When De Lacy joined the order, she expressed her interest in traveling to Australia, and participating in the establishment of the new congregation. Three other Sisters volunteered: Mother John Cahill, who became the superior of the congregation; F. De Salca O'Brien, Lawrence Cator. Xavier Williams, who was a novice at the time, also volunteered to go.

The five women left Dublin on 18 August 1838. They sailed on the vessel Francis Spaight, and during the course of their journey, there was a mutiny during the voyage. The sisters are said to have acted as mediators, helping to resolve the dispute. They arrived in Sydney on 31 December 1838. They were the first religious sisters to arrive in Australia.

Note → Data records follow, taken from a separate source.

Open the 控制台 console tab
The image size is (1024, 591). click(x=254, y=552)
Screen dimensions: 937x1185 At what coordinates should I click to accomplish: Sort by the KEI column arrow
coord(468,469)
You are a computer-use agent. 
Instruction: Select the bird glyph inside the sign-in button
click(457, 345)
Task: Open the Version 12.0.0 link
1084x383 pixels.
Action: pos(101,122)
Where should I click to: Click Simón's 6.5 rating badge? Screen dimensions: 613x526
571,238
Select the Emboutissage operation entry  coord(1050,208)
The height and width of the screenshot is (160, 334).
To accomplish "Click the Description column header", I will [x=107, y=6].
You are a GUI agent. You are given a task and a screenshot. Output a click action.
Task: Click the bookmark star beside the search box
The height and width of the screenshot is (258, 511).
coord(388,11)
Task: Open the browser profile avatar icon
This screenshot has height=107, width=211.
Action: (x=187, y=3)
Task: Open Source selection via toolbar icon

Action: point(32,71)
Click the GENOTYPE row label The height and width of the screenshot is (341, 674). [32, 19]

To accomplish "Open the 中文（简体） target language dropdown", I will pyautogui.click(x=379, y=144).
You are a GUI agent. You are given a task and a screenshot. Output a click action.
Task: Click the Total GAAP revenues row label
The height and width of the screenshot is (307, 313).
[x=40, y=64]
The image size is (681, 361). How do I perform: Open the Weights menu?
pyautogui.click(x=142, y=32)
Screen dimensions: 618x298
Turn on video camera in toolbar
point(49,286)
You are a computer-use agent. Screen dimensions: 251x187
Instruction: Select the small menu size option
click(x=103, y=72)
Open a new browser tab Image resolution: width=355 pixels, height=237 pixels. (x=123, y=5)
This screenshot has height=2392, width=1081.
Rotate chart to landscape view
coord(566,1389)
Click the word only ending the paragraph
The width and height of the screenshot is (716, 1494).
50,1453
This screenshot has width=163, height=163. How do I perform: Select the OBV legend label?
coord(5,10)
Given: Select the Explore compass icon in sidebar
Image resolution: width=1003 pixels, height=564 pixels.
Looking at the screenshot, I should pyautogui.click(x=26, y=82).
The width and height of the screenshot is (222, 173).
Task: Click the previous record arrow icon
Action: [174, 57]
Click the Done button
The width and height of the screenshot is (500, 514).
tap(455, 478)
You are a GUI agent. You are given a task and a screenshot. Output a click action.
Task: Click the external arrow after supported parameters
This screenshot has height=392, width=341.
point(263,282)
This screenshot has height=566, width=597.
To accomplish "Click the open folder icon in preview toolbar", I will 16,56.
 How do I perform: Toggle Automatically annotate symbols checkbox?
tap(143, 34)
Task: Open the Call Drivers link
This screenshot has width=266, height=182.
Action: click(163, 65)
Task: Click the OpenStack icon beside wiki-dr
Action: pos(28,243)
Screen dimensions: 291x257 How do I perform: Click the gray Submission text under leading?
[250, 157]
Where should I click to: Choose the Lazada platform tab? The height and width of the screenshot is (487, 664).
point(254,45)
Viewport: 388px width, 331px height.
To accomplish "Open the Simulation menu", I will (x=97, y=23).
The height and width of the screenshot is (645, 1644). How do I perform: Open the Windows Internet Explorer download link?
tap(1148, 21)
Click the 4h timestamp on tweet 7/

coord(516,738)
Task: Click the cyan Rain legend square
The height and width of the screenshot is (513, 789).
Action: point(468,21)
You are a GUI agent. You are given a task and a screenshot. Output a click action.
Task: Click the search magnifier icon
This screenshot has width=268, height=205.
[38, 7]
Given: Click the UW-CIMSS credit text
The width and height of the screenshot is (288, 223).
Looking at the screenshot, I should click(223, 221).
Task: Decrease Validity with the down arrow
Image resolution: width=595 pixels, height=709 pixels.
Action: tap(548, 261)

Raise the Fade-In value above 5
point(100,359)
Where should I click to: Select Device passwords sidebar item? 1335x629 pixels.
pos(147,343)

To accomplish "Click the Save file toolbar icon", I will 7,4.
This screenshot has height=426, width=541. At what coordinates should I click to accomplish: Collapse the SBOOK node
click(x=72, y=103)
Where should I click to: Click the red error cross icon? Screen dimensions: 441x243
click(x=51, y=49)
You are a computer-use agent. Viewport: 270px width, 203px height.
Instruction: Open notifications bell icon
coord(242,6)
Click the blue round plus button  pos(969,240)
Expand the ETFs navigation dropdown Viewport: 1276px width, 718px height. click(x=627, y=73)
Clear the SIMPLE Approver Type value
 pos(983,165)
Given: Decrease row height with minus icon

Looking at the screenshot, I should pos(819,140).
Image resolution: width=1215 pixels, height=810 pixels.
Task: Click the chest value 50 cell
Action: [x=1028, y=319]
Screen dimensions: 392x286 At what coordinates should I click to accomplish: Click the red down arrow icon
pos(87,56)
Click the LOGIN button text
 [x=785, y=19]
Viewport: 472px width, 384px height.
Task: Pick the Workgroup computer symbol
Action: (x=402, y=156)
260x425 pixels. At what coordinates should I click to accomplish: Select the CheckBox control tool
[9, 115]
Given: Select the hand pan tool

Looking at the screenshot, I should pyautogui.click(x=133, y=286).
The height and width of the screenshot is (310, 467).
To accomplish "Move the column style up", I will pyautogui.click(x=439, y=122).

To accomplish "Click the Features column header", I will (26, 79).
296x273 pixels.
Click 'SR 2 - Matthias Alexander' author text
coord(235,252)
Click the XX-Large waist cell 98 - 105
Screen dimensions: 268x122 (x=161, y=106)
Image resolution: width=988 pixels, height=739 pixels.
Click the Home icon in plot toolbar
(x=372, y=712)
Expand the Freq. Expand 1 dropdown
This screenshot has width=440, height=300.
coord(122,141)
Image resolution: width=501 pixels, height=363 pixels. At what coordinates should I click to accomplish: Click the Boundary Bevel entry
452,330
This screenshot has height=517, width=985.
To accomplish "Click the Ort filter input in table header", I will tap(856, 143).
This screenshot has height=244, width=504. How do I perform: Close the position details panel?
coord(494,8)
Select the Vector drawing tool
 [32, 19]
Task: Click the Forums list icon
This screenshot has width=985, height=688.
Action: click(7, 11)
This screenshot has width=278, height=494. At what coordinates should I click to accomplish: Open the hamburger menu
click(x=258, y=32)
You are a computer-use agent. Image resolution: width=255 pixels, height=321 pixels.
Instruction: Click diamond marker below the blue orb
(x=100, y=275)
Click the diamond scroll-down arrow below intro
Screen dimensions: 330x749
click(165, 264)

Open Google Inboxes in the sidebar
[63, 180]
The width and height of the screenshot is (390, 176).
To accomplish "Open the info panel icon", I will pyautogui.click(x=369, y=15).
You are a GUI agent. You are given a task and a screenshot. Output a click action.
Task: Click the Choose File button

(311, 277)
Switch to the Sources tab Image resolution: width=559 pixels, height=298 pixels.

Not long after their arrival, the sisters established a convent in Parramatta, where there was a "female factory" where convict women worked. The sisters lived in austerity; they were dependent on dispensations of money from Bishop Polding, who controlled the funds sent from Ireland to support the convent. Charitable donations from neighbors and supporters also helped support the work of the Sisters.

De Lacy was one of the Sisters involved in establishing the first orphanage run by the order, the Catholic Orphan School, located in Waverly, New South Wales. She worked at the orphanage from 1839 to 1840 and then returned to the convent in Parramatta. Along with other sisters, she ministered to prisoners in the Darlinghurst Gaol. She took notes based on her visitations with the convicts; these original records have been preserved, and offer a valuable window into the events and conditions of the time.

In 1847, De Lacy oversaw the opening of a hospital in Woolloomooloo, the first hospital to be run by the Sisters of Charity in Australia. The hospital was designed to serve the poor, and accepted patients of all religious backgrounds, which was in keeping with the approach taken by Mary Aikenhead in Dublin. This approach was not without its critics; in Australia, as in Ireland, there were deeply partisan feelings between Protestants and Catholics, and few institutions catered to both. Sister De Lacy would be involved in the management of St. Vincent's Hospital (named after the hospital founded by Mary Aikenhead in Dublin) from its founding until her departure from Australia in 1859.

== Conflict and departure ==

In 1859, a conflict emerged that led to De Lacy's removal from her post at St. Vincent's Hospital, and her subsequent return to Ireland. A priest named Father Kenyon removed the Protestant Bibles in the hospital, which had been provided for Protestant clergy who came to minister to Protestant patients at the hospital. At that time, hospitals did not employ chaplains, but depended on local clergy to visit patients. The removal was met with an outcry, and the books were returned, after an appeal was made to Archbishop Polding.

The superior of the Sisters of Charity subsequently removed De Lacy from her role as the hospital rectress, or administrator. As described in the paper, the reasons given were partly to do with the use of the Protestant Bibles, and partly because of the use of a water pump to gather water for the hospital, which was done without direct approval by the order. It was suggested by some that there were other factors at play, and that ongoing tension between De Lacy and Archbishop Polding contributed to her removal.

After her demotion, De Lacy returned to Ireland to rejoin her order at their Mother house in Dublin. She sailed on the Star of Peace. Her departure was met with distress by many lay Catholics who appreciated her work at the hospital. Archbishop Polding tried to force her to return from Ireland, but was not successful. De Lacy served another twenty years as a Sister of Charity in Dublin, before her death in 1878.

== Death and legacy ==
De Lacy died on 12 December 1878, at age 79. She is buried at Donnybrook Cemetery in Dublin.

A Heritage Center honoring the work of the Sisters of Charity in Australia has been established in Potts Point, Sydney, New South Wales. The center was opened in 2019. It tells the stories of the five pioneering Sisters who arrived in 1838 as well as subsequent developments and achievements of the order.

De Lacy House at St. Vincent's College at Potts Point is named after her.

De Lacy House at St. Columba College in South Australia is also named after her.

De Lacy Place in the Canberra suburb of Chisholm was named in her honour.